21st Century Communication: A Reference Handbook
Title | 21st Century Communication: A Reference Handbook PDF eBook |
Author | William F. Eadie |
Publisher | SAGE |
Pages | 993 |
Release | 2009-05-15 |
Genre | Business & Economics |
ISBN | 1412950309 |
Highlights the most important topics, issues, questions, and debates affecting the field of communication in the 21st Century.
News Literacy and Democracy
Title | News Literacy and Democracy PDF eBook |
Author | Seth Ashley |
Publisher | Routledge |
Pages | 202 |
Release | 2019-10-14 |
Genre | Language Arts & Disciplines |
ISBN | 0429863063 |
News Literacy and Democracy invites readers to go beyond surface-level fact checking and to examine the structures, institutions, practices, and routines that comprise news media systems. This introductory text underscores the importance of news literacy to democratic life and advances an argument that critical contexts regarding news media structures and institutions should be central to news literacy education. Under the larger umbrella of media literacy, a critical approach to news literacy seeks to examine the mediated construction of the social world and the processes and influences that allow some news messages to spread while others get left out. Drawing on research from a range of disciplines, including media studies, political economy, and social psychology, this book aims to inform and empower the citizens who rely on news media so they may more fully participate in democratic and civic life. The book is an essential read for undergraduate students of journalism and news literacy and will be of interest to scholars teaching and studying media literacy, political economy, media sociology, and political psychology.

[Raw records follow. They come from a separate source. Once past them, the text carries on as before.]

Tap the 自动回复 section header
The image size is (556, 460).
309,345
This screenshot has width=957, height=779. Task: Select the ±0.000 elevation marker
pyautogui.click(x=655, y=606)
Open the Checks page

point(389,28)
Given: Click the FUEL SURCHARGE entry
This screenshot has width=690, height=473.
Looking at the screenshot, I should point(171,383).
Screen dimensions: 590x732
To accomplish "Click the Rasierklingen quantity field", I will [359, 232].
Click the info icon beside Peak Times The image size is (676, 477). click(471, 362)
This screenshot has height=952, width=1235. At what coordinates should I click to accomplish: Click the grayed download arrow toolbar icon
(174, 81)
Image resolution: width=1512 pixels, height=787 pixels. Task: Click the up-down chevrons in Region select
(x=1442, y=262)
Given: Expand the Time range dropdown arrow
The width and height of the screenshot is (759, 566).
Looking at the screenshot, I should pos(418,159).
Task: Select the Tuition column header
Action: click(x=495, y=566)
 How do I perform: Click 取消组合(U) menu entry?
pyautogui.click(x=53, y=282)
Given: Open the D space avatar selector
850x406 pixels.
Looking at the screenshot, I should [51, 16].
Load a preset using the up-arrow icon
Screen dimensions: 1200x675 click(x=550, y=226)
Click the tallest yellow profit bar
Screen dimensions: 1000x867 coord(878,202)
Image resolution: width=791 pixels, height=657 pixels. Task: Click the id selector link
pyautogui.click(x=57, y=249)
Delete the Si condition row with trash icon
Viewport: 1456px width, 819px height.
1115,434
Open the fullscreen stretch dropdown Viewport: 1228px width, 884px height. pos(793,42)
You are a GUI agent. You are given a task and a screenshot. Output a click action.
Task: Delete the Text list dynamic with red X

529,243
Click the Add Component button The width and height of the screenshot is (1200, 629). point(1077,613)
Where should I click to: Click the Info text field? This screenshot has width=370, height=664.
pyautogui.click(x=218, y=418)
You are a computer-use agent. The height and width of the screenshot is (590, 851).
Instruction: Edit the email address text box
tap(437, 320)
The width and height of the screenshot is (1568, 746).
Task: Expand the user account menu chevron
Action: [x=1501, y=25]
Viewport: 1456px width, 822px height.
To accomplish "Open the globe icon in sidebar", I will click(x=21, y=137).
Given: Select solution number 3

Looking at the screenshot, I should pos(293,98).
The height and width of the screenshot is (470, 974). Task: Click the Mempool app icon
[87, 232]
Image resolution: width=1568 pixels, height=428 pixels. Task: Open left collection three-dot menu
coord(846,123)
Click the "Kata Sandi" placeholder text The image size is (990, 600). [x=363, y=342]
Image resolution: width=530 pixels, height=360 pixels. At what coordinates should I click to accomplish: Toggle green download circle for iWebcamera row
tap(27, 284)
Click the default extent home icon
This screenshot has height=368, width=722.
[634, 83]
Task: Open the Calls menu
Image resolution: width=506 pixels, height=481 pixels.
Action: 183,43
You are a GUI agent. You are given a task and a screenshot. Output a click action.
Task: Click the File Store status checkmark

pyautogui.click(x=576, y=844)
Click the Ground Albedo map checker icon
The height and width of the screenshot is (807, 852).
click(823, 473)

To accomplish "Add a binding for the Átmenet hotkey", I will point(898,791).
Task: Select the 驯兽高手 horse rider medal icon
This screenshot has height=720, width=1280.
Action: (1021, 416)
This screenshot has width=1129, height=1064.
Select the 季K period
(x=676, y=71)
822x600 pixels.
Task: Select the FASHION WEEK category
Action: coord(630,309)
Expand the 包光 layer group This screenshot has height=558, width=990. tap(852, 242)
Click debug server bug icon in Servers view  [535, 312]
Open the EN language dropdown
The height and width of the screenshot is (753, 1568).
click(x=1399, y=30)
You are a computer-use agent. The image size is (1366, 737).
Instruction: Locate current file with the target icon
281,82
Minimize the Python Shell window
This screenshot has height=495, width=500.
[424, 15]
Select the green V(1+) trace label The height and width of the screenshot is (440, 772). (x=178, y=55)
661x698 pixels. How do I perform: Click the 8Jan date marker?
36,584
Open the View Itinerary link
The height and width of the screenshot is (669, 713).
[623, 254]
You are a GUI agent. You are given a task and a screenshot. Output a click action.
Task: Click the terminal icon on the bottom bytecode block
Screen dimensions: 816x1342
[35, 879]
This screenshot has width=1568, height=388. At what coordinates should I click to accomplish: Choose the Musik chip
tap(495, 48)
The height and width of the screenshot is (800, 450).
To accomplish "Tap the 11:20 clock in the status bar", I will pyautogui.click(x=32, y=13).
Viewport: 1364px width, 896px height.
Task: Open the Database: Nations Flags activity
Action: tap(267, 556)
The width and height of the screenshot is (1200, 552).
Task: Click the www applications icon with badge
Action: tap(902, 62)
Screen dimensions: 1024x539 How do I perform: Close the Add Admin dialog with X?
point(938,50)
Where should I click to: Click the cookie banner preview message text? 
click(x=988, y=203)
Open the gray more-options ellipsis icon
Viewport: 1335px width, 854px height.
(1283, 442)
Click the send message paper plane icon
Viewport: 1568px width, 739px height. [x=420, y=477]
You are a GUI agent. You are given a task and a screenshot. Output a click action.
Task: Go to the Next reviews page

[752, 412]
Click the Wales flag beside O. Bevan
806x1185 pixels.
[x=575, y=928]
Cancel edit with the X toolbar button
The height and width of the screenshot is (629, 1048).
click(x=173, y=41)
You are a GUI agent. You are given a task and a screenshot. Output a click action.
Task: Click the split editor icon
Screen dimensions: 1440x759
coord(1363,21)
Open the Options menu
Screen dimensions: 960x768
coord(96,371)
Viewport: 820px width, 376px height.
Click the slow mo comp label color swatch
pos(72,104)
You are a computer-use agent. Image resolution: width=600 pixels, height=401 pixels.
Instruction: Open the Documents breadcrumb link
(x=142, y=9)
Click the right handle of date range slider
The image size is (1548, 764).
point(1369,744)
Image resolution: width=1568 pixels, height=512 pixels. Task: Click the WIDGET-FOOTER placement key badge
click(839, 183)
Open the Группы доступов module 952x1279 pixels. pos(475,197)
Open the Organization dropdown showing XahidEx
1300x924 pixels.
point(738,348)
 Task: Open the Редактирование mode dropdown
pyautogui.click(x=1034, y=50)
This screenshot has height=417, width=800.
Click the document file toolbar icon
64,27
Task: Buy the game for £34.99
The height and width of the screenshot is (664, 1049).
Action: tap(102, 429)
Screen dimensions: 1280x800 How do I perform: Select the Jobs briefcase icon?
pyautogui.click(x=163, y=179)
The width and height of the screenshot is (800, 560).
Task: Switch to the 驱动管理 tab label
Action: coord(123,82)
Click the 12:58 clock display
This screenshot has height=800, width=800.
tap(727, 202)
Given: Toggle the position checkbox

The Global Journalist in the 21st Century
Title | The Global Journalist in the 21st Century PDF eBook |
Author | David H. Weaver |
Publisher | Routledge |
Pages | 476 |
Release | 2020-10-25 |
Genre | Social Science |
ISBN | 1000153096 |
The Global Journalist in the 21st Century systematically assesses the demographics, education, socialization, professional attitudes and working conditions of journalists in various countries around the world. This book updates the original Global Journalist (1998) volume with new data, adding more than a dozen countries, and provides material on comparative research about journalists that will be useful to those interested in doing their own studies. The editors put together this collection working under the assumption that journalists’ backgrounds, working conditions and ideas are related to what is reported (and how it is covered) in the various news media round the world, in spite of societal and organizational constraints, and that this news coverage matters in terms of world public opinion and policies. Outstanding features include: Coverage of 33 nations located around the globe, based on recent surveys conducted among representative samples of local journalists Comprehensive analyses by well-known media scholars from each country A section on comparative studies of journalists An appendix with a collection of survey questions used in various nations to question journalists As the most comprehensive and reliable source on journalists around the world, The Global Journalist will serve as the primary source for evaluating the state of journalism. As such, it promises to become a standard reference among journalism, media, and communication students and researchers around the world.